11-12-2020 | By Sam Brown
Recently, Micron reported a power outage at one of its memory production facilities, and the result was a sudden increase in share prices. What technologies do Micron develop, what happened during the power outage, and why is it newsworthy?
What products does Micron produce?
Micron is an American semiconductor company that specialises in memory technologies such as SRAM, RAM, and FLASH. Founded in 1978, Micron has over 40,000 employees and yearly revenue of $21.44 billion with offices located around the globe. Micron not only designs semiconductor devices, but they also manufacture them and are responsible for 20.7% of the world’s production of DRAM, meaning that their position in the market is critical.
What happened at the Micron facility?
Recently, a Micron production facility in Taiwan suffered a power outage for one hour. For most businesses, this would be inconvenient with resulting employees most likely taking an additional break. However, semiconductor manufacturing facilities are anything but laid back, and the loss of power, even for just one hour, proved detrimental.
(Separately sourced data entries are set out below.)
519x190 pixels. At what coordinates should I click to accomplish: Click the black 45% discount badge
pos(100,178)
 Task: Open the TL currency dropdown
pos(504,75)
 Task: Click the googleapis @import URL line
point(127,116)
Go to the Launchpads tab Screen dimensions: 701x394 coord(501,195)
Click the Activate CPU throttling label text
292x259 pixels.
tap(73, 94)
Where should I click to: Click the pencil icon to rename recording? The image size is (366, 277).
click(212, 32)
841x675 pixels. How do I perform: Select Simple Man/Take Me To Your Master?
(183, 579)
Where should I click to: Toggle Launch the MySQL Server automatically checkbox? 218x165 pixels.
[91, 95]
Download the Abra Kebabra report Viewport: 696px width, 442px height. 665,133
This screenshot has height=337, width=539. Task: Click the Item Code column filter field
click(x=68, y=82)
The facility that suffered the power outage is responsible for 10% of the worlds DRAM devices, including DDR4 and LPDDR4 at 10nm. Each month, the Taiwan facility produces approximately 125,000 wafers. While a single power outage for an hour may not seem that bad, it can be disastrous for carefully controlled processes such as those used in the semiconductor industry.
Exactly details behind the extent of the damage caused by the power outage are not clear, we can, however, make some basic estimations to the extent of production losses. Assuming that such a facility operates 24/7 due to the precise and sensitive nature of production, the loss of power for just one hour in a month would result in the loss of around 4000 wafers (assuming 30 days in a month).
We can go further and try to get a ballpark figure of how may memory ICs that equates to. Using average die sizes of around 2.13mm x 2.13mm using 65nm technology (much larger than the 10nm process by Micron), and a wafer size of 200mm provides an approximate 5700 dies per wafer. Therefore, the total number of devices lost from one hour of no production is 2.28 million ICs. However, this assumption works on the basis that during the one-hour power outage, devices that were being worked on could be salvaged and that wafers are made one at a time (in reality, this number could be far greater). We also know that this may not be the case due to a statement released by Micron saying:
“We estimate that the factory will return to normal production in the next few days.”
This suggests that as much as three days’ worth of manufacturing has been lost, thus providing a lower estimate of 100 million devices (again, based on the assumption of only producing memory, using chips of 2mm x 2mm, on a 200mm wafer).
What does this demonstrate about the volatility of the semiconductor market?
The result of this power outage is the rise in the value of Micron stock by 2%. While this may not seem like much, a 2% increase of a company whose value is in the tens of billions easily provides a valuation increase in the hundreds of millions. But, the reason for the increase in valuation comes from the companies 10% stake in the memory market. Any disruption in the production of semiconductors can lead to shortages, and thus price hikes from the manufacturers.
While there are many semiconductor manufacturers globally, it is often the few that produce the most needed devices (such as TMSC and Intel). This is often a result of only a few companies having access to the latest node sizes, and therefore any disruption in any one of these companies can send ripples through the market. The same was seen with the gradual decline in Intel valuation as a result of losing customers to AMD who outsourced their fabrication instead of linking their technology to their node.